The other day, my friend Jude came by to pick me up for a movie date. As she strode up the driveway she announced that she had just had an argument with her husband. He told her we had an in-ground swimming pool here in our yard, and (although she had been here many times since we purchased the place back in January) she was quite certain that we did not.
"Sure we do", I said, and with a dramatic arm sweep toward the eastern edge of the yard and a laugh: "Welcome to the jungle."
It is there, although you would never know it looking in from the road, covered and hidden as it is by grape vines, bittersweet, wild roses and black raspberry cane. It is standard size for a backyard pool, a rectangular shape surrounded by a rusted chain link fence which has been padlocked for years. The liner has long since rotted away nearly completely; only thin shreds of turqouise vinyl hang from the sides in various places under the tattered remnants of a dark green cover. Since we have lived here, there has been a foot or two of stagnant, muddy water in what used to be "the deep end".

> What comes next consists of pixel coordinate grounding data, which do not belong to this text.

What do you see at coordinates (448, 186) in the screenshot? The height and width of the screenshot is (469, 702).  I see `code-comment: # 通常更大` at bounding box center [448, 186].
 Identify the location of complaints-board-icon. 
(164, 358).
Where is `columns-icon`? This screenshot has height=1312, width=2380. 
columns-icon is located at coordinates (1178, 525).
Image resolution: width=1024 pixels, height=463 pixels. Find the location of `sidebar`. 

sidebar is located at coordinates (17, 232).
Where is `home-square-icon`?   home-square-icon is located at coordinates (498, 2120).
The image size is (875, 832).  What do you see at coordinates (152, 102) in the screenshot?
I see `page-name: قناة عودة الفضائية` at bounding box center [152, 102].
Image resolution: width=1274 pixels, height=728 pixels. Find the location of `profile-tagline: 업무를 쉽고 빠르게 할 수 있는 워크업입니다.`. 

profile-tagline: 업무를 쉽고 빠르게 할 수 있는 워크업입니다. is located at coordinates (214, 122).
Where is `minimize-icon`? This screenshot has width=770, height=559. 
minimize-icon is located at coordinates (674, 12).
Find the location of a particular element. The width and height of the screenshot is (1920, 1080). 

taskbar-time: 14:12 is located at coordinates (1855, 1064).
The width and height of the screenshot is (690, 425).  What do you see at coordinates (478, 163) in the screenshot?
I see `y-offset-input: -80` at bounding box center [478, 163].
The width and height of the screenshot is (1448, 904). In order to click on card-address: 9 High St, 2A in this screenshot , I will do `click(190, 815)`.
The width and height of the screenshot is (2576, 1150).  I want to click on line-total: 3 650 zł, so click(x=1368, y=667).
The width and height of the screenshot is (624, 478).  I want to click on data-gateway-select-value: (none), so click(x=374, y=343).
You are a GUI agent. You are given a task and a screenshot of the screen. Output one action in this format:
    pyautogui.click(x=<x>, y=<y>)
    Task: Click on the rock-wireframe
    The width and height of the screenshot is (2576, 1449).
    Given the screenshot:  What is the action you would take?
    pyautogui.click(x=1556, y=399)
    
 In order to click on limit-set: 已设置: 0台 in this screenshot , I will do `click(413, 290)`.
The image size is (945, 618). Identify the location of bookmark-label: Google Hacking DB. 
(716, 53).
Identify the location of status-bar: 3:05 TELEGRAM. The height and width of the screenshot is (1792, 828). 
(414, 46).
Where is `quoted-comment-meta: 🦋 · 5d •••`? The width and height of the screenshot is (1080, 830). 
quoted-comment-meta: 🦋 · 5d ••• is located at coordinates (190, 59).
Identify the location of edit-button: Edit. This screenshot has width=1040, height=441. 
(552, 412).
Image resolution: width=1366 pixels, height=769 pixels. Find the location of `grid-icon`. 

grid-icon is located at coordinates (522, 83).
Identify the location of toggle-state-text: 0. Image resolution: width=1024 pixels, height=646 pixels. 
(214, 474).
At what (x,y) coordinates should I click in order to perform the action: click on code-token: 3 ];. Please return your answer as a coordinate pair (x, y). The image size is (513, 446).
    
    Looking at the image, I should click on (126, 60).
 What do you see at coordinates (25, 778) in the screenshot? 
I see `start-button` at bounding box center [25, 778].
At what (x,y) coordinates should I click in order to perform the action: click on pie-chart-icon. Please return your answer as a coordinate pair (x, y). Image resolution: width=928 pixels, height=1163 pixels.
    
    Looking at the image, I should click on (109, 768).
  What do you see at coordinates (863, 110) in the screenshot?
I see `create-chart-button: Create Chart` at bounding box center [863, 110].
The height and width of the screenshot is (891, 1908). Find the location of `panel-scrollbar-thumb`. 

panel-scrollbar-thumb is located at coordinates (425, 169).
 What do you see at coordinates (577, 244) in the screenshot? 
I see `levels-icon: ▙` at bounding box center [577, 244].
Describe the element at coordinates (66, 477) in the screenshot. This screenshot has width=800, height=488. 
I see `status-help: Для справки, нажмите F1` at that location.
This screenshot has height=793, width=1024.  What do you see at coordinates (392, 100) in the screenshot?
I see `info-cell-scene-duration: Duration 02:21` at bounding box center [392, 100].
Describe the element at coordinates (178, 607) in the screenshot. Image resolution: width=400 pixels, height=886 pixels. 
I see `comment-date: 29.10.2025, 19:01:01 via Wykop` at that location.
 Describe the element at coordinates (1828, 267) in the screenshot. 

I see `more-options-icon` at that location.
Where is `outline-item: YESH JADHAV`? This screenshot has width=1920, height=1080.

Upon first examining it on a walk through late last year, I was astonished to see that reeds and cattails had established themselves there. Several frog species have taken up residence, and now a flotilla of bright green algae floats on top as well. It is a real "cee-ment pond" that would have made "The Beverly Hillbillies" proud.
Right now it is a mysterious, secret garden, full of birds, chipmunks and amphibians. I almost felt like I was in Costa Rica on a rainy Sunday a week or so ago as I took some of these pictures.